Ferro Rodrigues afirmou ainda que “o que torna singular a amizade luso-angolana é a sua profundidade e extensão – a sua fonte são os laços de afeto e de solidariedade que unem os dois povos”.

“A independência de Angola e o fim do colonialismo português puseram o nosso relacionamento numa nova base: a da igualdade e do respeito mútuo. Portugal democratizou-se, desenvolveu-se e descolonizou”, continuou, classificando a Revolução do 25 de Abril de 1974 como “momento fundador”.

O presidente da Assembleia da República referiu também “o apoio de Angola à candidatura de António Guterres a secretário-geral das Nações Unidas e de António Vitorino à Organização Internacional das Migrações”, acrescentando existir “muito onde” ambas as nações podem e devem “trabalhar em conjunto, como parceiros ativos da comunidade internacional”, sem esquecer as ligações bilaterais em termos comerciais.

O presidente do parlamento português lembrou igualmente que estão 135 mil portugueses a viver e trabalhar em Angola, “constituindo família e construindo o futuro” e que há “cerca de 17 mil angolanos que estudam e trabalham em Portugal, assim enriquecendo” o “tecido social e cultural” do país.

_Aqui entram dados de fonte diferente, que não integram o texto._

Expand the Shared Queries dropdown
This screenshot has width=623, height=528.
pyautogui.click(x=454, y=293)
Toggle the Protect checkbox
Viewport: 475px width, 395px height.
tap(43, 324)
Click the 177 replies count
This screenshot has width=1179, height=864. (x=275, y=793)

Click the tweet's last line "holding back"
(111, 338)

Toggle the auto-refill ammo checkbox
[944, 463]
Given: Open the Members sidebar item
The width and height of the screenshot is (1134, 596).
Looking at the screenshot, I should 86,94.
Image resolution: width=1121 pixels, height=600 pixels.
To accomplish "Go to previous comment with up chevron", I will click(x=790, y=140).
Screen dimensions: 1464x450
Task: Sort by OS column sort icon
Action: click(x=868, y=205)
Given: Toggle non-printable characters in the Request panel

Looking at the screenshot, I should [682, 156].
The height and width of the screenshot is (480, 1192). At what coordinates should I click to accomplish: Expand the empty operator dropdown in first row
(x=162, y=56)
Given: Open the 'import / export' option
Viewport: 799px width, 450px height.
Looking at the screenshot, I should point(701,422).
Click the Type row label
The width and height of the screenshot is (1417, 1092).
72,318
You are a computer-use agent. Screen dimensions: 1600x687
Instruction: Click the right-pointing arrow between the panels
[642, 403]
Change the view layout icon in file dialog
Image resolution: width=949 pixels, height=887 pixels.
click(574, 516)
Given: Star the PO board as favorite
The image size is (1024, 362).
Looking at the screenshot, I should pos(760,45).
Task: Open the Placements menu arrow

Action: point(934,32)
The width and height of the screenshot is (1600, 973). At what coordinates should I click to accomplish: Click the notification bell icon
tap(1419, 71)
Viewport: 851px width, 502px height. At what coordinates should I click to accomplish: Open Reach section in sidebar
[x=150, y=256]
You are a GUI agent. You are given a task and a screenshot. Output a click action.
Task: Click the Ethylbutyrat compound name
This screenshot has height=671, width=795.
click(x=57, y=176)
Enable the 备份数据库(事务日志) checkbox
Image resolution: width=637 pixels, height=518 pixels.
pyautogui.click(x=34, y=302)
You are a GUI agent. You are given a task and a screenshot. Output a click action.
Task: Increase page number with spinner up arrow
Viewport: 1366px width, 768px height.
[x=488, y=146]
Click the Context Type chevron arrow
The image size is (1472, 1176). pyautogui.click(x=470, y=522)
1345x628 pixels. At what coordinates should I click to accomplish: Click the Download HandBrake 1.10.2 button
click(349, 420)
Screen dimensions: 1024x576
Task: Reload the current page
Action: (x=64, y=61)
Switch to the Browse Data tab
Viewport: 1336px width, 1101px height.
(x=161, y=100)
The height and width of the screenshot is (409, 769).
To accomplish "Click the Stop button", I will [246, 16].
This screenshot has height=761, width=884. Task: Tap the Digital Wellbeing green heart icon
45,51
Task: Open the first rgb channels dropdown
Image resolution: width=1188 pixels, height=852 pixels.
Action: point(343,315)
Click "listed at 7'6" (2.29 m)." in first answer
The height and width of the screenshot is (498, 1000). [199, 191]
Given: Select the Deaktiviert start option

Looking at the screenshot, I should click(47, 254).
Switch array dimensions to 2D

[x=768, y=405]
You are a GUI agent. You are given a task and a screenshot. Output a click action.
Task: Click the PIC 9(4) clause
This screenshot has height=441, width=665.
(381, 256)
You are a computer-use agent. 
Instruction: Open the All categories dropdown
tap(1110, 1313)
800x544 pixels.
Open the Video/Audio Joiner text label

Sobre a língua portuguesa, Ferro Rodrigues afirmou que a “literatura de Agostinho Neto, de José Luandino Vieira (Prémio Camões em 2006), de José Eduardo Agualusa, de Pepetela, mas também a que circula nos meios de comunicação social, faz com que as sete horas de voo de Lisboa a Luanda sejam segundos na Internet”.

“Hoje, a CPLP [Comunidade de Países de Língua Portuguesa] é uma realidade reconhecida pela comunidade internacional. Tem uma capacidade multiplicadora que é do nosso interesse promover: a de nos projetar na comunidade internacional, com uma voz e interesses próprios. Podemos fazê-lo a nível dos Governos, mas devemos também fazê-lo entre parlamentos”, disse, reiterando “pleno apoio a que Luanda seja a sede do Secretariado da Assembleia Parlamentar da CPLP”.

O presidente da Assembleia da República desejou ainda que “o Programa Estratégico de Cooperação, assinado em setembro e que tem como horizonte temporal 2022, seja coroado de êxito”, assim como o “Programa de Cooperação com a Assembleia Nacional de Angola”, que vigora até ao final de 2018.